For Qwen3 235B, the practical ordering is usually:
  1. alltoall
    for initial bring-up
  2. DeepEP if you want a familiar tuned path
  3. HybridEP for the strongest steady-state result on GB200
HybridEP is usually modestly faster than 
alltoall
on this workload and often has noticeably better memory headroom.

Qwen3-Next on GB200

This family is a good reminder that dispatcher wins are workload-dependent:
  • in BF16, 
    alltoall
    and HybridEP can be close
  • in FP8 or memory-constrained settings, HybridEP tends to look better
  • pipeline layout and grouped-GEMM changes can matter almost as much as the dispatcher itself

Tuning Parameters

DeepEP

DeepEP is selected by setting 
moe_token_dispatcher_type="flex"
and 
moe_flex_dispatcher_backend="deepep"
.
bash
--moe-deepep-num-sms 20
Tune the SM count allocated to DeepEP communication kernels (default 20). The optimal value depends on the workload and EP degree.
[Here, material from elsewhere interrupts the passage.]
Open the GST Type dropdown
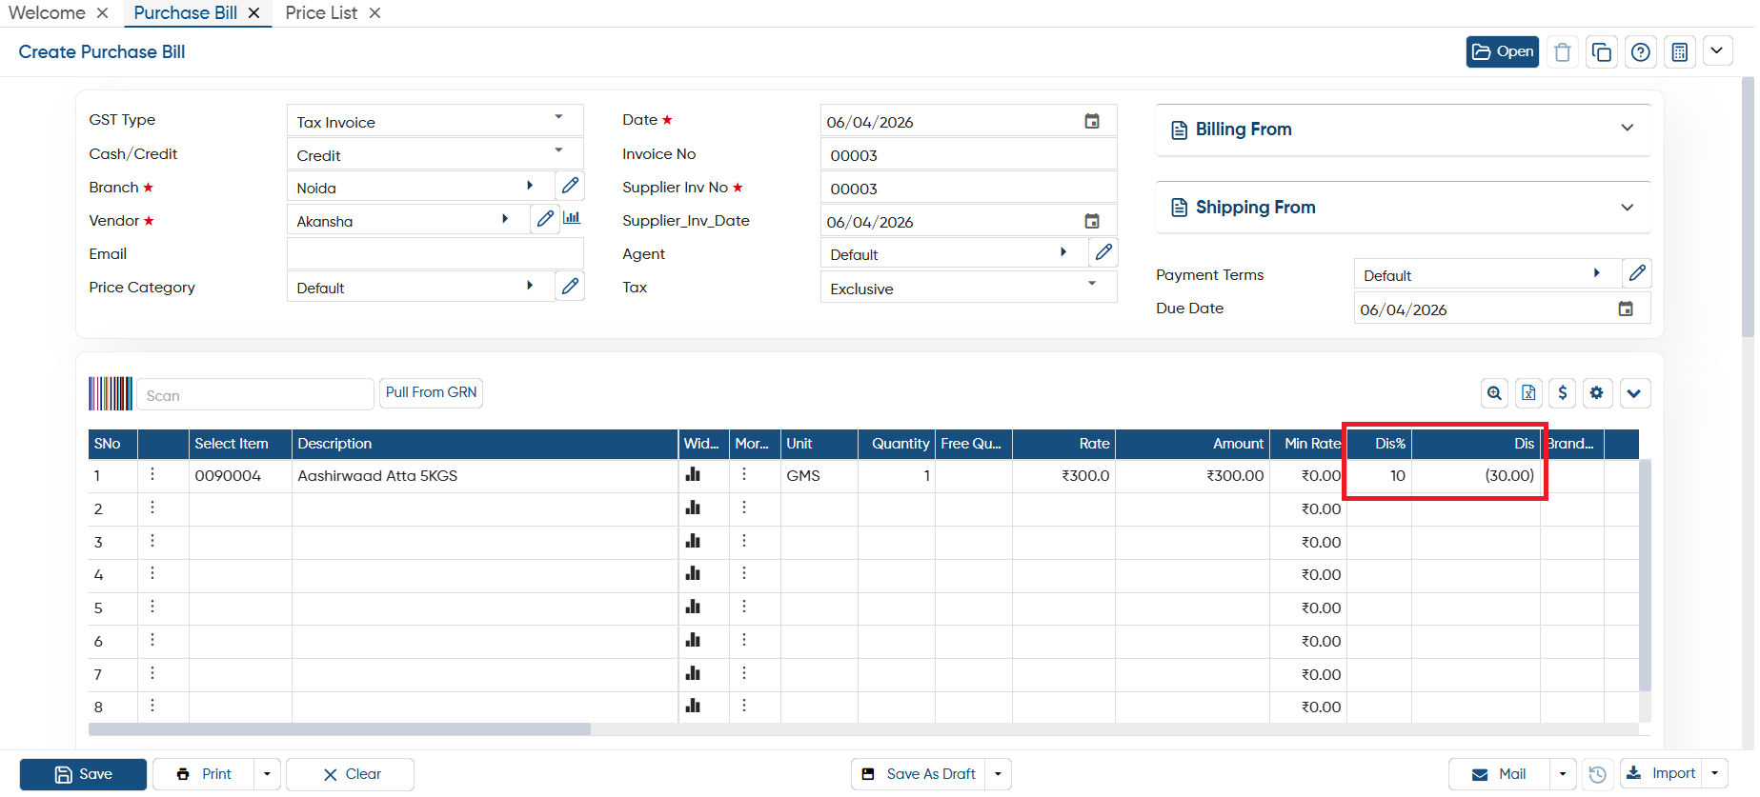The image size is (1760, 797). click(x=435, y=121)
First confirm the DeepEP package imports in the target container; a missing package fails during model construction, before any dispatcher timing is available.

HybridEP

HybridEP is selected by setting 
moe_token_dispatcher_type="flex"
and 
moe_flex_dispatcher_backend="hybridep"
.
bash
--moe-hybridep-num-sms 16
Tune the SM count allocated to HybridEP communication (default 16). The performance harness uses 32 for HybridEP workloads. Sweep between 16 and 32 for the target hardware. Set 
NUM_OF_HYBRID_EP_RANKS_PER_NVLINK_DOMAIN
to match the NVLink domain size of the deployment. If it does not match the actual topology, performance and sometimes correctness will suffer. First confirm the HybridEP package imports in the target container; a missing package fails during model construction, before any dispatcher timing is available.

Routing mode

bash
--moe-router-force-load-balancing
For performance benchmarking, force-balance routing is the safer default. It usually outperforms dropless routing in large-scale benchmarks and makes results more comparable across dispatcher backends.

Key Interactions

FeatureInteraction
CUDA graphsBest paired with 
attn moe_router moe_preprocess
on dropless MoE
EP overlapHelps when dispatcher time is still visible after backend tuning
FP8Often increases the relative importance of communication and host overhead
CPU affinityCan matter as much as dispatcher choice on GB200 or GB300
Pipeline layoutPoor PP or VPP layout can erase dispatcher gains

When To Use Each

alltoall

  • first correctness bring-up
  • small EP configurations
  • debugging communication regressions

DeepEP

  • Hopper or B200 deployments
  • cross-node EP is clearly visible in profiles
  • you want a mature intermediate step before testing HybridEP

HybridEP

  • GB200 or GB300 NVL72 systems
  • large EP degrees
  • memory headroom matters in addition to throughput

Pitfalls

  1. Do not compare dispatchers on different stacks: container, routing mode, PP layout, and CUDA-graph scope can move the result as much as the dispatcher.
  2. HybridEP is topology-sensitive: it is not a universal win outside the hardware it was designed for.
  3. Both dispatchers need SM tuning: default 
    moe_deepep_num_sms
    (20) and 
    moe_hybridep_num_sms
    (16) are reasonable starting points but rarely optimal.
  4. Force-balance and dropless are not interchangeable baselines: keep the routing mode fixed when comparing dispatcher backends.
  5. Memory and throughput can trade off differently by model: Qwen3-style runs may show a smaller speed delta than DSV3, but still justify HybridEP for memory headroom.
  6. Backend import failures are not performance data: if DeepEP or HybridEP is missing from the container, do not compare its failed job against a completed 
    alltoall
    job. Fix the environment first, then rerun the same stack.